__EXERCISE DIRECTIONS__.
From the records below, copy out exactly the lines from the one containing "[Como fazer massa" to the one containing "[Você pode marinar", both included. Add nothing else.

__Records excerpted from a collection__.
----------------

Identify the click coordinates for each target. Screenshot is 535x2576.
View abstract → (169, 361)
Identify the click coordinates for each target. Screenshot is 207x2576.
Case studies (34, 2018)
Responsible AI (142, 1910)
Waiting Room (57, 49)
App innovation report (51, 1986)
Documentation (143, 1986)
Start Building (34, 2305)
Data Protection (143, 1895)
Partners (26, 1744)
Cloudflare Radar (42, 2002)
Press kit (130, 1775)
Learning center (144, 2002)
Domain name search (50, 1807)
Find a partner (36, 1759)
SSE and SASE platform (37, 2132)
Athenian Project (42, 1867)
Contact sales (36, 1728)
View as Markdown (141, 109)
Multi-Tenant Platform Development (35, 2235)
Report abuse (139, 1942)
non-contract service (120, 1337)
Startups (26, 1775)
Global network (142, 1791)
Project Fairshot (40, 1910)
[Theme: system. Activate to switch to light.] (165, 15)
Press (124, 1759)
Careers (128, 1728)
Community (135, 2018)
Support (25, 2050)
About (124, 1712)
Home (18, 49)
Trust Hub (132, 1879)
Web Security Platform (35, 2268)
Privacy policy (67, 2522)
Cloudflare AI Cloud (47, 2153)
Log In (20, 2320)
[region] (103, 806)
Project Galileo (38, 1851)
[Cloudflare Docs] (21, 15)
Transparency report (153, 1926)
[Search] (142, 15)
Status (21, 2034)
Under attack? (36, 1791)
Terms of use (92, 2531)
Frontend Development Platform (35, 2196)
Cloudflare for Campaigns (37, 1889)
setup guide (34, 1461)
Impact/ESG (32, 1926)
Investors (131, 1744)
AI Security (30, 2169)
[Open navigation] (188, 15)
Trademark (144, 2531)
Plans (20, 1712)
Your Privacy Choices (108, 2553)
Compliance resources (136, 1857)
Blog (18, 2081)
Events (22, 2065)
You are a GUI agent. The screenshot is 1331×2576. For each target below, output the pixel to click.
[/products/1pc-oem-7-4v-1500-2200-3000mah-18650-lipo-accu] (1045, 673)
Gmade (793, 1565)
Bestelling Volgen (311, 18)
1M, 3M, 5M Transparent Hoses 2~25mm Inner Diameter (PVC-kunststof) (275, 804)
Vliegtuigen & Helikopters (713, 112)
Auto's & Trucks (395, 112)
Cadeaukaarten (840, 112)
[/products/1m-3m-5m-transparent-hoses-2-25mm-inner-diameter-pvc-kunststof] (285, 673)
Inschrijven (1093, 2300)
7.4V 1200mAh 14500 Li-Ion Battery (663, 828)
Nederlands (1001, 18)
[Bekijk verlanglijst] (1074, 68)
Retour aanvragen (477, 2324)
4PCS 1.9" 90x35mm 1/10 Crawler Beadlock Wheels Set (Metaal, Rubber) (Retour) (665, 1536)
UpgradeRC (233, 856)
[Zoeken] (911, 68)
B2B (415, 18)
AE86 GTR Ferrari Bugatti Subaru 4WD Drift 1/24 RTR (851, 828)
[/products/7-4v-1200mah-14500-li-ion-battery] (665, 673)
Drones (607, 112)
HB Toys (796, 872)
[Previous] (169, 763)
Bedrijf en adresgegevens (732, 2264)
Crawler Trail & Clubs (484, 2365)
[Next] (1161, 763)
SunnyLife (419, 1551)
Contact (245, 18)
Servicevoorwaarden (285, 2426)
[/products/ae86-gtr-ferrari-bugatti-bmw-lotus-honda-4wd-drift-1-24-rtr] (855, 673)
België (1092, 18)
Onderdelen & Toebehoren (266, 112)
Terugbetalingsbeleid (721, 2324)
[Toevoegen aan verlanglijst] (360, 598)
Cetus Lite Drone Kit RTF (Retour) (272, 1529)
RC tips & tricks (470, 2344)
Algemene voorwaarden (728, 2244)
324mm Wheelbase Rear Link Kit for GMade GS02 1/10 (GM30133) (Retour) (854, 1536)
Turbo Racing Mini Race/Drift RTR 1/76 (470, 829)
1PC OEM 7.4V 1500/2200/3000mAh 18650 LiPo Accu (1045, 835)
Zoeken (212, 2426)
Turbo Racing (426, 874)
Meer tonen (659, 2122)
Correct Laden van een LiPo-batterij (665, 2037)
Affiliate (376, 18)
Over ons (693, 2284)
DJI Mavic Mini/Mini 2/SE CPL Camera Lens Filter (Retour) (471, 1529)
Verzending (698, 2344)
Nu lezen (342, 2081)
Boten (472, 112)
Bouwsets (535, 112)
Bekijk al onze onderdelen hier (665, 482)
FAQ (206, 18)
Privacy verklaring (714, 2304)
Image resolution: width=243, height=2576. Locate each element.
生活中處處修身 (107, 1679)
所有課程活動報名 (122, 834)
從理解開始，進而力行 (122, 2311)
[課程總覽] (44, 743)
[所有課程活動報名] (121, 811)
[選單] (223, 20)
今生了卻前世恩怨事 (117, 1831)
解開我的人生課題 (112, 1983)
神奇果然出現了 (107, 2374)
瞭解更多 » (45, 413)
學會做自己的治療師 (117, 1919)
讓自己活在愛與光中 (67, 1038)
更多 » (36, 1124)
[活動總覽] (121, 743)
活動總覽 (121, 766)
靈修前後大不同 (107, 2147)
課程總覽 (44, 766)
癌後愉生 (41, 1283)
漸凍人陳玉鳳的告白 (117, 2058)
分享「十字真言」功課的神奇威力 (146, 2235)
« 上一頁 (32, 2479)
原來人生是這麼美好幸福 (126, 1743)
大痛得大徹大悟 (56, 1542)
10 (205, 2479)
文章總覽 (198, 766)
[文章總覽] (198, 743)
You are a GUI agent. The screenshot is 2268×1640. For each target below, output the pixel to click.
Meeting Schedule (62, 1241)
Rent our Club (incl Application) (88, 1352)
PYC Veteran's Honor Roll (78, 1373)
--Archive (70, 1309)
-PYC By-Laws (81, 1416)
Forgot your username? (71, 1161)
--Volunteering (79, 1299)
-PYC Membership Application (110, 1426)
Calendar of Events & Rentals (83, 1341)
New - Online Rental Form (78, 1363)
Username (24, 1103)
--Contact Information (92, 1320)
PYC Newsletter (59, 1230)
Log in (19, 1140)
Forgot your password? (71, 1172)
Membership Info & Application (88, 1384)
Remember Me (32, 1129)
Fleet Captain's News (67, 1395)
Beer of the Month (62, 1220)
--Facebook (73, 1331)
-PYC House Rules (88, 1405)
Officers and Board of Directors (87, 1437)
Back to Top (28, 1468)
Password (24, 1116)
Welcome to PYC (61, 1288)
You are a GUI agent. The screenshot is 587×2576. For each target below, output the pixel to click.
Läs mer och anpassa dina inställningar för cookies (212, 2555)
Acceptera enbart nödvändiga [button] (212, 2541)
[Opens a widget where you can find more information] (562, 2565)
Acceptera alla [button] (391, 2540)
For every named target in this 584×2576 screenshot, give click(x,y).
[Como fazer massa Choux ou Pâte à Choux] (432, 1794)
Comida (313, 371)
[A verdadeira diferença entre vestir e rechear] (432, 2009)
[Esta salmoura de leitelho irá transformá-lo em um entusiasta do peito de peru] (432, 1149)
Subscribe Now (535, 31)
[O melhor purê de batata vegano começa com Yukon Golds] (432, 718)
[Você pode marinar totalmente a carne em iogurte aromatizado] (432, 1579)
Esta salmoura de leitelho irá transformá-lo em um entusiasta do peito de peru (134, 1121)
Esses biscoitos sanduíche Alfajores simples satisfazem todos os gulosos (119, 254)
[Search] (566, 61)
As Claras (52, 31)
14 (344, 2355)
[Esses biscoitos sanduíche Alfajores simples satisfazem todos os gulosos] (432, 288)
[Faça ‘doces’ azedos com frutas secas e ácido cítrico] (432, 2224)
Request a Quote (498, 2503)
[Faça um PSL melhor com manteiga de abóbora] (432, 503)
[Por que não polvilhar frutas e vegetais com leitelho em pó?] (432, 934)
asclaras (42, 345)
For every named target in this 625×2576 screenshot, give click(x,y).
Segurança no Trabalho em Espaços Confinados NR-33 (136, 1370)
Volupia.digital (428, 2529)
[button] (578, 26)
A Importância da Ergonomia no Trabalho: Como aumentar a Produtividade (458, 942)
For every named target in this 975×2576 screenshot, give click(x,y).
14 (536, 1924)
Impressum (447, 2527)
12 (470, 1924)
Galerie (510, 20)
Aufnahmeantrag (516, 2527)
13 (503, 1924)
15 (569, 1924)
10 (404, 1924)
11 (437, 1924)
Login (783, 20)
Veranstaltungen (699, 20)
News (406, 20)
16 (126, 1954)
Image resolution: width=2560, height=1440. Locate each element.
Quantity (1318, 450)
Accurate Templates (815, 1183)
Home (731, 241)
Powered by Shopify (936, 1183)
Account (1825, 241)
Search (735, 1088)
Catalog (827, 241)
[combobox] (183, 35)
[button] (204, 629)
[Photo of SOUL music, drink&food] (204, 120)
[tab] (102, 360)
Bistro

----------------

__TASK RESPONSE__.
[Como fazer massa Choux ou Pâte à Choux] (432, 1794)
Comida (313, 371)
[A verdadeira diferença entre vestir e rechear] (432, 2009)
[Esta salmoura de leitelho irá transformá-lo em um entusiasta do peito de peru] (432, 1149)
Subscribe Now (535, 31)
[O melhor purê de batata vegano começa com Yukon Golds] (432, 718)
[Você pode marinar totalmente a carne em iogurte aromatizado] (432, 1579)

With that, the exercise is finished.